Speaking at the Moneyfacts conference last week AMI director Chris Cumm-ings said the mortgage industry is a low-risk, low financial loss industry although mortgage regulation has cost around £136m. He asked the FSA not to “trip up firms trying to cope with the spirit of regulation”.
The AMI expects mortgage regulation to have an impact in several ways. In a post-Enron environment, audit requirements will place more of a burden on big intermediary firms, said Cummings.
The success story of regulation, according to Cummings, is training and competence which he says should deliver a better trained market place helping mortgage intermediaries on to a path of professionalism.
Cummings pointed out that the FSA has sent out 300 warning letters to intermediaries who have not been awarded regulatory status.
He warned that these intermediaries must explain to their customers that they can only work on transitional time. They must also be aware that this may have an impact on their PI costs.

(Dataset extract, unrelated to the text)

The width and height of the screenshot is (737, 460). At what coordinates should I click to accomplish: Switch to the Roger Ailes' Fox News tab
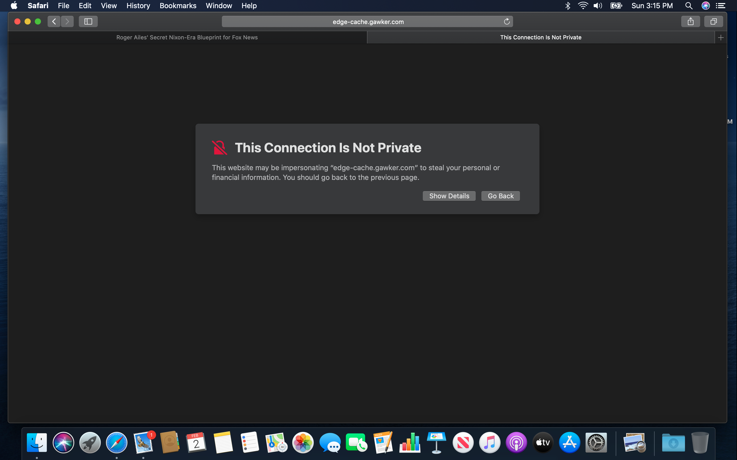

The mortgage market has seen a rise in networks with a total of 78 new ones entering the regulated environment. Cummings said there is a total of 110 mortgage networks and predicts there is bound to be consolidation in the industry, mainly because networks are very expensive to run and a strong financial background is essential.
Cummings said: “People in the mortgage community are the good guys. I ask the FSA not to destroy the trust in our industry. Let us look at building relationships.”